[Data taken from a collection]
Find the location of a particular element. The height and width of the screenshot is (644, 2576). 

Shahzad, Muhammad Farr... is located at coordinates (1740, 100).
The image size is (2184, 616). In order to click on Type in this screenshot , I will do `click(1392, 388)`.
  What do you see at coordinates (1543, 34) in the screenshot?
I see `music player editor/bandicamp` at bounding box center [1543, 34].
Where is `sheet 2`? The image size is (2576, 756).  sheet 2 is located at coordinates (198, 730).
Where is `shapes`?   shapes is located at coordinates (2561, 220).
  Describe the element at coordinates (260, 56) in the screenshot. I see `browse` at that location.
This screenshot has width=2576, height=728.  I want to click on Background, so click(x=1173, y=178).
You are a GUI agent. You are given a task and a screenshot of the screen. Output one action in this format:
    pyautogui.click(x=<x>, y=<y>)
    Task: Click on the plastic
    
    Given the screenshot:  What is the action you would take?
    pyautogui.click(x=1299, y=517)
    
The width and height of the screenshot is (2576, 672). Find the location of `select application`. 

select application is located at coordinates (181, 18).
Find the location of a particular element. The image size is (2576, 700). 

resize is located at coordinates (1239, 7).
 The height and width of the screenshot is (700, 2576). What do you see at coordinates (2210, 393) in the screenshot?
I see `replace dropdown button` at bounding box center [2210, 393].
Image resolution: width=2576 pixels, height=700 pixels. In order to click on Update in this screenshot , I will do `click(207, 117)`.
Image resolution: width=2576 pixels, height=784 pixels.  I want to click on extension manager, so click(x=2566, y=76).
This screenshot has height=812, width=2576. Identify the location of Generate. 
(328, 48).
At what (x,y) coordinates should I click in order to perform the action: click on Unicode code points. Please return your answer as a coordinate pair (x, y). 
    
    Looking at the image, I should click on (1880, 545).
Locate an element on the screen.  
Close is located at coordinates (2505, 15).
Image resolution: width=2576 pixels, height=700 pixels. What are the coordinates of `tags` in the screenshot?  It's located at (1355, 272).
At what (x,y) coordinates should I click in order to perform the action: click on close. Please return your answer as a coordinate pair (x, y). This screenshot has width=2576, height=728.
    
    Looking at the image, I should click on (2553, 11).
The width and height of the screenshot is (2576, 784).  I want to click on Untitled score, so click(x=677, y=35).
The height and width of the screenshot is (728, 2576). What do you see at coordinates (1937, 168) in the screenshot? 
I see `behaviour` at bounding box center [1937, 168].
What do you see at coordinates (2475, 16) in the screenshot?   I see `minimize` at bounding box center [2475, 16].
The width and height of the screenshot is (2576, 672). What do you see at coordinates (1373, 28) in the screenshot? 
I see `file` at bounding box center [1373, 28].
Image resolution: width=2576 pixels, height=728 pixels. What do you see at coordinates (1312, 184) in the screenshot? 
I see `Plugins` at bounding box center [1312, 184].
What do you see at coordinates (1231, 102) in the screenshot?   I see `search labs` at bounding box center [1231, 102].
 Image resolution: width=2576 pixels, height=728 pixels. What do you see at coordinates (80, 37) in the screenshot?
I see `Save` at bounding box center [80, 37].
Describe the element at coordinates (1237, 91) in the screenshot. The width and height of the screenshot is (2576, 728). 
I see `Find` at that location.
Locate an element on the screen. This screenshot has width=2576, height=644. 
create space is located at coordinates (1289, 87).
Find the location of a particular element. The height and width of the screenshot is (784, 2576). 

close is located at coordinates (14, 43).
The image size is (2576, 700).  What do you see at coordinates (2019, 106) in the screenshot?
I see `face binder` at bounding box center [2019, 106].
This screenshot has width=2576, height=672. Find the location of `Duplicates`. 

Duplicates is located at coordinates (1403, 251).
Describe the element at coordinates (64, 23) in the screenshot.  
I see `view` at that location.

Task to carry out:
Change "Locate an element on the screen" to "Find an element on the screen" in the lines starting at the one containing "Image resolution: width=2576 pixels, height=700 pixels. What" and ending at the one containing "close is located at coordinates (14, 43).". Return only those lines, with everything else left as it is.

Result for this task:
Image resolution: width=2576 pixels, height=700 pixels. What are the coordinates of `tags` in the screenshot?  It's located at (1355, 272).
At what (x,y) coordinates should I click in order to perform the action: click on close. Please return your answer as a coordinate pair (x, y). This screenshot has width=2576, height=728.
    
    Looking at the image, I should click on (2553, 11).
The width and height of the screenshot is (2576, 784).  I want to click on Untitled score, so click(x=677, y=35).
The height and width of the screenshot is (728, 2576). What do you see at coordinates (1937, 168) in the screenshot? 
I see `behaviour` at bounding box center [1937, 168].
What do you see at coordinates (2475, 16) in the screenshot?   I see `minimize` at bounding box center [2475, 16].
The width and height of the screenshot is (2576, 672). What do you see at coordinates (1373, 28) in the screenshot? 
I see `file` at bounding box center [1373, 28].
Image resolution: width=2576 pixels, height=728 pixels. What do you see at coordinates (1312, 184) in the screenshot? 
I see `Plugins` at bounding box center [1312, 184].
What do you see at coordinates (1231, 102) in the screenshot?   I see `search labs` at bounding box center [1231, 102].
 Image resolution: width=2576 pixels, height=728 pixels. What do you see at coordinates (80, 37) in the screenshot?
I see `Save` at bounding box center [80, 37].
Describe the element at coordinates (1237, 91) in the screenshot. The width and height of the screenshot is (2576, 728). 
I see `Find` at that location.
Find an element on the screen. This screenshot has width=2576, height=644. 
create space is located at coordinates (1289, 87).
Find the location of a particular element. The height and width of the screenshot is (784, 2576). 

close is located at coordinates (14, 43).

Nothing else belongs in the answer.